Aysel’e cezaevinde çok acı yaşatıldığının altını çizen İnsan Hakları Derneği (İHD) Eş Genel Başkanı avukat Eren Keskin, Aysel’in hastalığının temel etkeninin de ona yaşatılanlar olduğunu vurguladı. Eren, durumunun günden güne ağırlaştığı uyarısında bulunarak, “Kocaeli Adli Tıp’ın vermiş olduğu ‘cezaevinde kalamaz’ raporuna rağmen resmi bilirkişi ve siyasi iradeye bağlı olan Adli Tıp’ın olumsuz raporu vermesinden dolayı Aysel cezaevinde kalmaya devam ediyor. Aysel’e dayatılan bu uygulamanın düşman hukukunda bile yeri yok. Gerçekten hukuk etiğinden, tıp etiğinden, vicdandan yoksun bir uygulama ile karşı karşıyayız. Türkiye’de kendini muhalefet olarak tanımlayanlar mağdur seçici davranıyorlar. Söz konusu Kürtler, solcular, kadınlar ve LGBTİ+’lar olunca bu konular onların gündemine girmiyor. Ama kadın avukatların onun için buraya gelmesi eminim ona çok güç ve dayanışma duygusu vermiştir. Bu dayanışmayı sonuna kadar sürdüreceğiz. İçinde bulunduğumuz coğrafyada ve siyasi koşullarda herkes cezaevine girebilir ondan dolayı empati duygusuyla yaklaşmak gerekiyor” dedi.
 
‘ATK hasta mahpusları öldürüyor’
 
Her hafta birden fazla tutsağın cezaevinde yaşamını yitirdiği haberini aldıklarının altını çizen ÖHD İstanbul Eşbaşkanı Esra Erin de cezaevinde yaşamını yitiren tutsakların çoğuna ATK’nin “cezaevinde kalabilir” raporunu verdiğini hatırlattı. Esra, “Tarafsız olmayan, siyasi otoriteye bağlı kurum Aysel Tuğluk hakkında da hapishanede kalabilir raporu verdi. Adli Tıp Kurumu verdiği kararlar hasta mahpusları öldürüyor.
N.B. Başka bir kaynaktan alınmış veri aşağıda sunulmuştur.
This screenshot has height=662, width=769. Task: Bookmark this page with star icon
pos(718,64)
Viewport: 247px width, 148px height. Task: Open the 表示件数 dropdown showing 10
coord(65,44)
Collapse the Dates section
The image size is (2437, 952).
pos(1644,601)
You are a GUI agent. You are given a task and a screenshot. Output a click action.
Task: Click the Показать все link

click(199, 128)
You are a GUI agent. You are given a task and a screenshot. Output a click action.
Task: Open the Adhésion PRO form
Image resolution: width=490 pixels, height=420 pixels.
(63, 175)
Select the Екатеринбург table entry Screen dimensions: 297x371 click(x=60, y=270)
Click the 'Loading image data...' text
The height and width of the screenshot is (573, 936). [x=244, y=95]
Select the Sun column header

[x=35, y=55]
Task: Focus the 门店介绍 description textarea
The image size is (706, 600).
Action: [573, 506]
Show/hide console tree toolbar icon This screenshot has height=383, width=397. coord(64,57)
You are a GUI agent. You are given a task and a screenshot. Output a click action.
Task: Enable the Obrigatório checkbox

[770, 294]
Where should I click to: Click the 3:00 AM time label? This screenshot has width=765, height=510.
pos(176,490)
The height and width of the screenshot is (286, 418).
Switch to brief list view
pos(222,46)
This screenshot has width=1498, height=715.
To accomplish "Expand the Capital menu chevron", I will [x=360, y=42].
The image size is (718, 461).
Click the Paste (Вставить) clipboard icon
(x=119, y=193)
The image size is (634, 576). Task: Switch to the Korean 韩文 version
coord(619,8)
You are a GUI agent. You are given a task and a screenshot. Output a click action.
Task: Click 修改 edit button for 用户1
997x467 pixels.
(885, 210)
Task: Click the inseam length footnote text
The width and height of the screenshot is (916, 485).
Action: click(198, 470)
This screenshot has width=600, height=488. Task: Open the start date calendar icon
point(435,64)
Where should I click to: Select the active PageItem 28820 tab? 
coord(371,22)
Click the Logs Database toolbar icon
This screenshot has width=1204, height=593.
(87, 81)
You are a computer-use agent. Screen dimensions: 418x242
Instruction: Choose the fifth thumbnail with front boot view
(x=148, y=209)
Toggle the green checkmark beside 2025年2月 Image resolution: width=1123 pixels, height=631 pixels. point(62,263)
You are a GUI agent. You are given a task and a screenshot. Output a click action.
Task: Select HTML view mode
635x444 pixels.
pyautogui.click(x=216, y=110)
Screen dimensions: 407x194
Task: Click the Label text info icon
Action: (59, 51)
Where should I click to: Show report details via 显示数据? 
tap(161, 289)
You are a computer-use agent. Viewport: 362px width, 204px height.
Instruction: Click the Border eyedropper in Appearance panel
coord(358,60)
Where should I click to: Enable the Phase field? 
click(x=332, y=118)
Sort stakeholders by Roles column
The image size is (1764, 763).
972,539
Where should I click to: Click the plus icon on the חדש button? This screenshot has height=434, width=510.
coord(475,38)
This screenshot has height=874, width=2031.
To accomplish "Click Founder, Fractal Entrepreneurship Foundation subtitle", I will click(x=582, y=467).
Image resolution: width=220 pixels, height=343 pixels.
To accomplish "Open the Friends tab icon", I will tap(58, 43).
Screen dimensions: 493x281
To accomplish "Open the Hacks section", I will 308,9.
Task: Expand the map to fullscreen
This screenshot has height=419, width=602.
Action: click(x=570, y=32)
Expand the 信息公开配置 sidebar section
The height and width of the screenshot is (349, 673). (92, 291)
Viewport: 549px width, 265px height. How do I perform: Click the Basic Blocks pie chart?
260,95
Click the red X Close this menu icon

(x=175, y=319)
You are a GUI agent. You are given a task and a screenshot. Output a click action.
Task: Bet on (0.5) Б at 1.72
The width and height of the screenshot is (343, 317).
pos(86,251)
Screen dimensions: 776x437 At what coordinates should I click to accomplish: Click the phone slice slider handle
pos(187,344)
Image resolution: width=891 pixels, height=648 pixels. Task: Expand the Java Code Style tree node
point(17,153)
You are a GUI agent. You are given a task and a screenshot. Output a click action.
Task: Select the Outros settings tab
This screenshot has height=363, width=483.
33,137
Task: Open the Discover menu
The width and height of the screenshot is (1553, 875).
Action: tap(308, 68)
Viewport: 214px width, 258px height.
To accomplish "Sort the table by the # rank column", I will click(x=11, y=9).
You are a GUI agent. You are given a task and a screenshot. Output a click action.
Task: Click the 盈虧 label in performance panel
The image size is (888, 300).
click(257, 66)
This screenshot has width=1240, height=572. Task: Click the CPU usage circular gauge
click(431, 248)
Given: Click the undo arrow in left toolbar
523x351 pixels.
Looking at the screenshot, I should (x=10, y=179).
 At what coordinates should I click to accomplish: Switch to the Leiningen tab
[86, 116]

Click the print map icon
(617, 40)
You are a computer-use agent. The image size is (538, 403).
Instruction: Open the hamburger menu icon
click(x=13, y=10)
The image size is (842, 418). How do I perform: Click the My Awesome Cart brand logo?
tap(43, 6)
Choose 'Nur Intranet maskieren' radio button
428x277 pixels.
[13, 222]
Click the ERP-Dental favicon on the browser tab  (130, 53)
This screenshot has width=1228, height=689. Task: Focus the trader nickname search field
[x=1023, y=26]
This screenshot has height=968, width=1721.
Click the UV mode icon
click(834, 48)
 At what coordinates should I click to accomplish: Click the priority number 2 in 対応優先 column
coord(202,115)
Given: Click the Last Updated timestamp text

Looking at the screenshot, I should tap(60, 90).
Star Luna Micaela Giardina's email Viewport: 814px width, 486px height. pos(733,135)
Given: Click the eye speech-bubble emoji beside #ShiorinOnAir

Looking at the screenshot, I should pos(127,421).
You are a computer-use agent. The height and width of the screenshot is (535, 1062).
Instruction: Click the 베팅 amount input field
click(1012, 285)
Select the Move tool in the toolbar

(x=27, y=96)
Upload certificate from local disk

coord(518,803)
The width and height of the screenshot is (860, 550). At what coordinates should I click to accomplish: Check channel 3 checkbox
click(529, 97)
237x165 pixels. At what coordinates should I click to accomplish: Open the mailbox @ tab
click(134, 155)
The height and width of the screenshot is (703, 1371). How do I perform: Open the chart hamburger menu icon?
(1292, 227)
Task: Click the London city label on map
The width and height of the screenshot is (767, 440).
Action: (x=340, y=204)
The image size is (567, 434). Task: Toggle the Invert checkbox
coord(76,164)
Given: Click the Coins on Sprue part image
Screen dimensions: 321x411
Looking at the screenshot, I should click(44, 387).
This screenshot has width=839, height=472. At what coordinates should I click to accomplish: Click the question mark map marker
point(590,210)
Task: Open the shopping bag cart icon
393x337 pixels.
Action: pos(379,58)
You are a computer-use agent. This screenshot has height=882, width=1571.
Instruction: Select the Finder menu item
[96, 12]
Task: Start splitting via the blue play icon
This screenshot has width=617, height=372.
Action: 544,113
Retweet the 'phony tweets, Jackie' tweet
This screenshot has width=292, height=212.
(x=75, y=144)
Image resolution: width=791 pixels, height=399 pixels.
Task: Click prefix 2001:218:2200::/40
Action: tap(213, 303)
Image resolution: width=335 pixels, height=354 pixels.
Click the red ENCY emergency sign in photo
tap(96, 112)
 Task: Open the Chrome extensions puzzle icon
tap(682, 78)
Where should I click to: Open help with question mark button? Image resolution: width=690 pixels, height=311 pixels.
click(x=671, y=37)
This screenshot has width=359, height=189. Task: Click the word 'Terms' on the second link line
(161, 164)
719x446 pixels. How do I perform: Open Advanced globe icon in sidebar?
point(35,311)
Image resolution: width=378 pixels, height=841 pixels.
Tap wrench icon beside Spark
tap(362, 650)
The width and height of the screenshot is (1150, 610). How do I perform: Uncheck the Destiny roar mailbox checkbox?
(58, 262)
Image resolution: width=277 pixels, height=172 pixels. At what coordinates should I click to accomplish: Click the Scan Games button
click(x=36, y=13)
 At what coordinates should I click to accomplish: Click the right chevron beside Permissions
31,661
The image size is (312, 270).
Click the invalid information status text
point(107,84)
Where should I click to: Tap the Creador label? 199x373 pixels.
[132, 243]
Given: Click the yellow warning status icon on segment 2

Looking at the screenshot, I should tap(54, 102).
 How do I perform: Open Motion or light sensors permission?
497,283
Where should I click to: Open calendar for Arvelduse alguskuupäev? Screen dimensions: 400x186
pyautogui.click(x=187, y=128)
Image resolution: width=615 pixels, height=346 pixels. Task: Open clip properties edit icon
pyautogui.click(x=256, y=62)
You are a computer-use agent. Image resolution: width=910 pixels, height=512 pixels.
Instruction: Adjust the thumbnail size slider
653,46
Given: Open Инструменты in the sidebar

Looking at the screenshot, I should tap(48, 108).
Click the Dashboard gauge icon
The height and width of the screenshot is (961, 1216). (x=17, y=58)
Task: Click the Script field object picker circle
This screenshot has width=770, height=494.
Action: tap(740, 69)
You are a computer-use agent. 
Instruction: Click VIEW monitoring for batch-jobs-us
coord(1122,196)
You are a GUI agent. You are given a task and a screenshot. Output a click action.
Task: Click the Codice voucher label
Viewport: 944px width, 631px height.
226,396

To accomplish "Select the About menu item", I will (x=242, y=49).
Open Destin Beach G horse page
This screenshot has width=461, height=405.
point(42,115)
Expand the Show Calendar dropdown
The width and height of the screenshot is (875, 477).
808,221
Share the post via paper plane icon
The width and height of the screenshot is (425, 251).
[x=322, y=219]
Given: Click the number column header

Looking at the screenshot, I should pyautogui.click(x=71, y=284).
Verdiği kararlar bilimsel olmaktan artık çok uzaklaştı. Eğer bilimsel bir değerlendirme yapılıyor olsaydı iki farklı kurum iki farklı değerlendirme yapamazdı. Meslektaşımız Aysel Tuğluk’u yalnız bırakmamak için buraya geldik” ifadelerini kullandı.
 
‘Uygulamalar merkezi yerden yönlendiriliyor’
 
Halkların Demokratik Partisi (HDP) İstanbul Milletvekili Züleyha Gülüm de Aysel’in durumunun ağırlaştığına işaret etti. Cezaevi koşularında demans hastalığının ilerlediğini vurgulayan Züleyha, “Cezaevi koşulları normal bir insanı bile hasta ediyor. Cezaevinde tüm haklardan, sosyal faaliyetlerden yoksun, iletişim haklarının kesildiği bir durumu yaşıyor mahpuslar. Cezaevleri ölüm evlerine dönmüş durumda. Hasta mahpuslara yönelik düşman hukuku izleniyor. Adli Tıp suç işliyor. Ne cezaevleri ne Adli Tıp ne de mahkemeler iktidardan bağımsız hareket etmiyor. Aynı anda cezaevlerinde benzer hak ihlalleri yaşanıyor. Aynı anda akıllarına gelemeyeceğine göre merkezi bir yerden yönlendirildikleri çok açık. Herkesin cezaevlerindeki uygulamalara hayır demesi gerekiyor” diye konuştu.